Copy every one of the entries below verbatim, leaving out the pictures.

* START DATA LISTING *

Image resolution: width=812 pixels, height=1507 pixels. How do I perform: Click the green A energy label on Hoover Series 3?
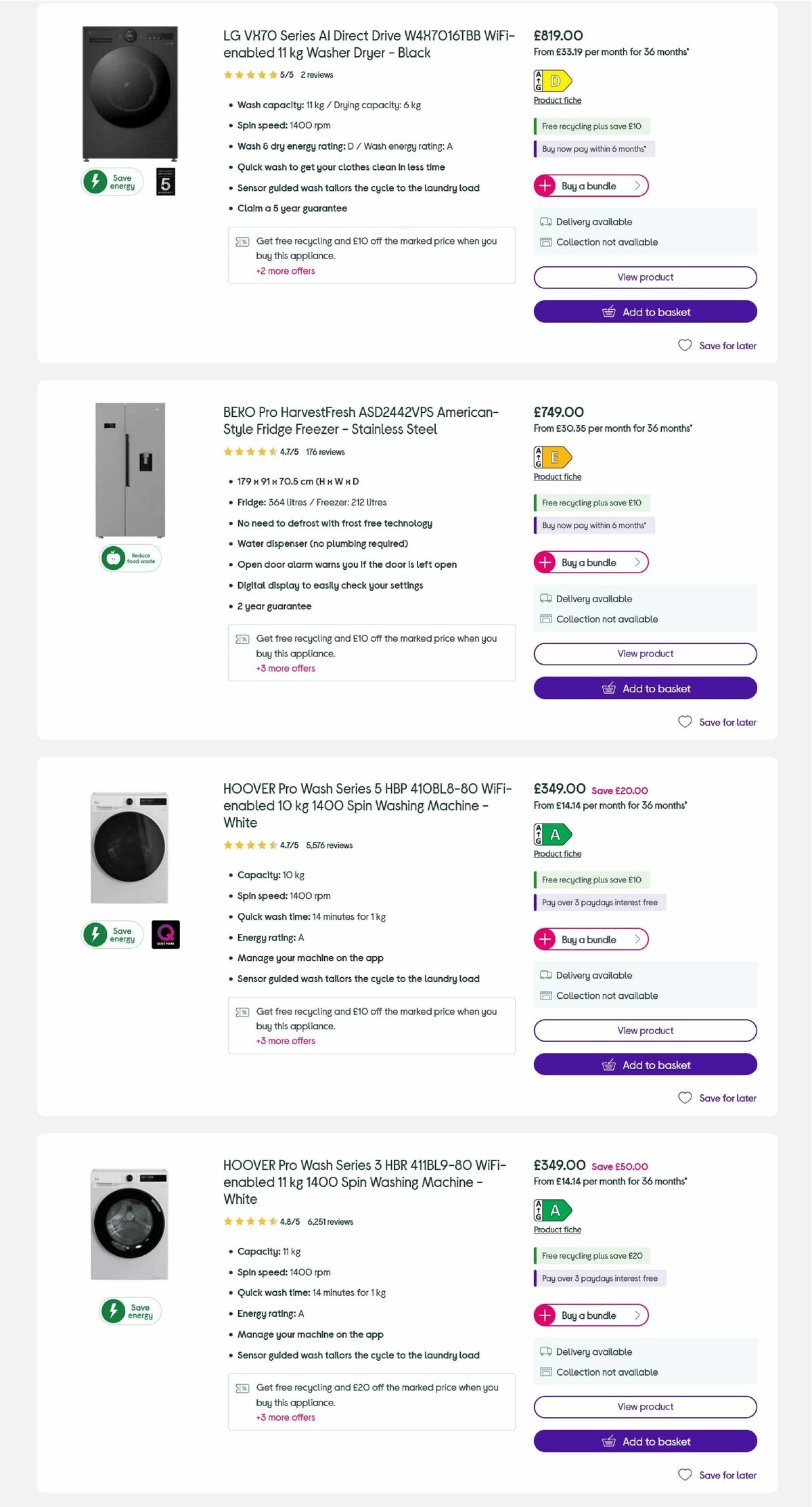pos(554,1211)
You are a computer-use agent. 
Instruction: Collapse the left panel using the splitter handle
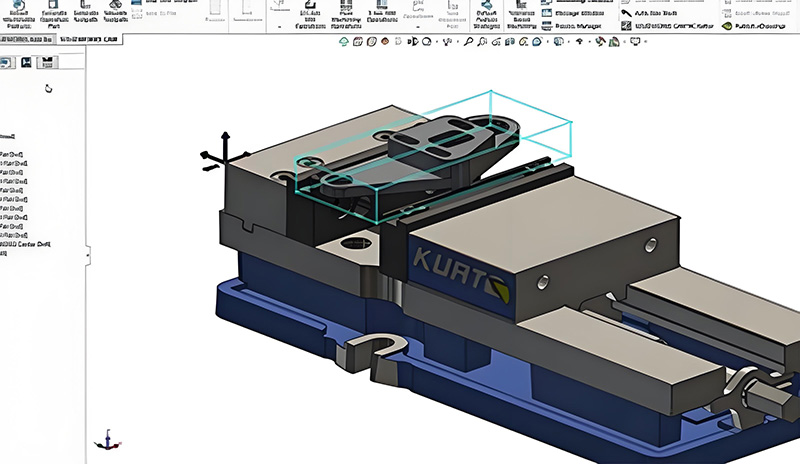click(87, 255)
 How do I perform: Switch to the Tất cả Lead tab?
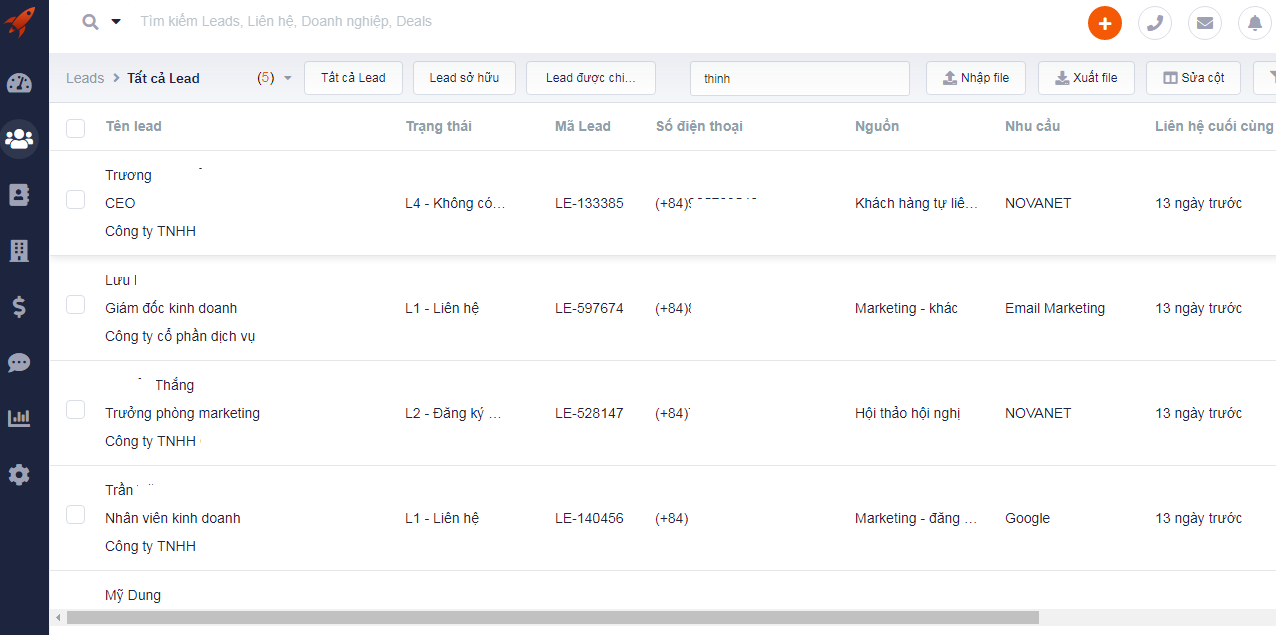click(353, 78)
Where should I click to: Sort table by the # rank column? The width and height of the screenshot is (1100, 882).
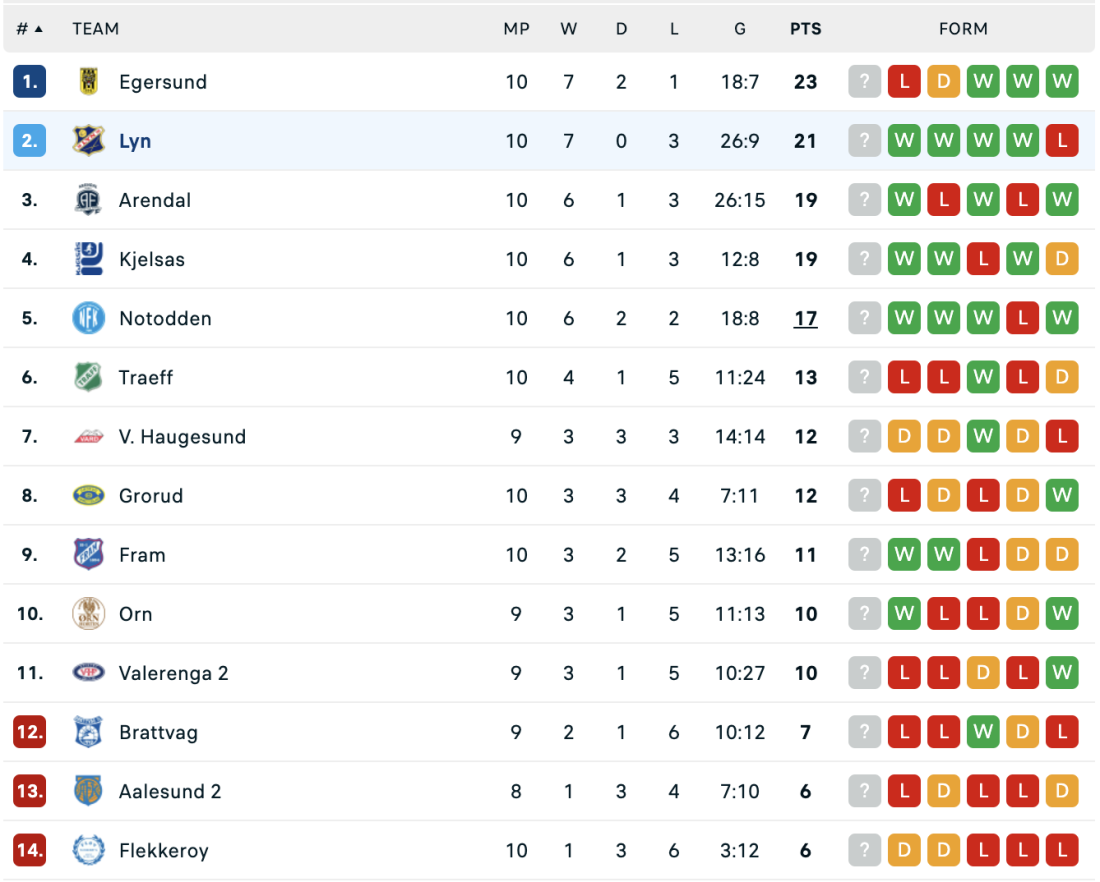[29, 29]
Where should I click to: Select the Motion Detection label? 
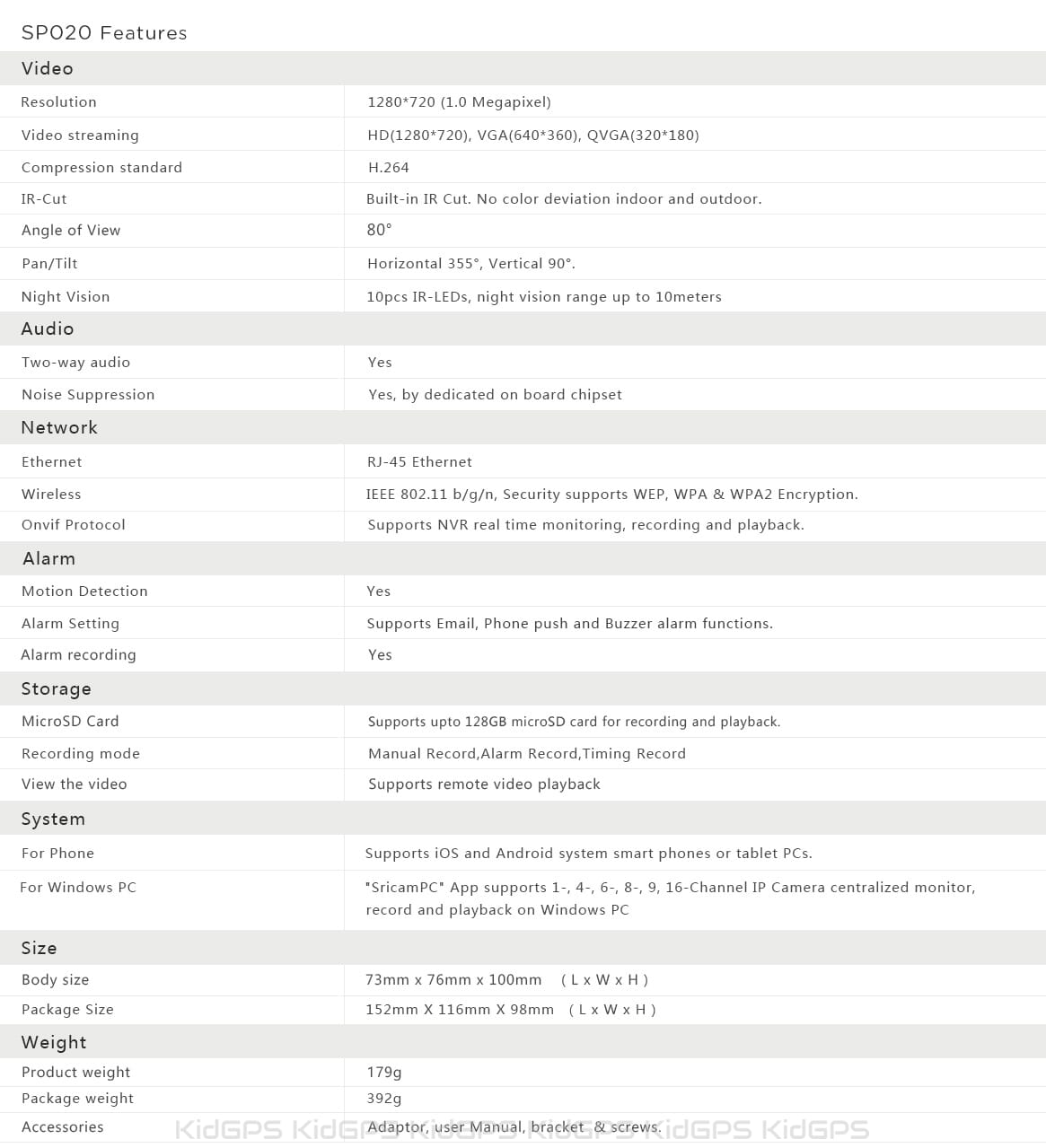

* END DATA LISTING *

SOLVED EXERCISE:
Image resolution: width=812 pixels, height=1507 pixels. How do I perform: Click the green A energy label on Hoover Series 3?
pos(554,1211)
You are a computer-use agent. 
Instruction: Collapse the left panel using the splitter handle
click(87, 255)
 How do I perform: Switch to the Tất cả Lead tab?
click(353, 78)
Where should I click to: Sort table by the # rank column? The width and height of the screenshot is (1100, 882).
[29, 29]
Where should I click to: Select the Motion Detection label? 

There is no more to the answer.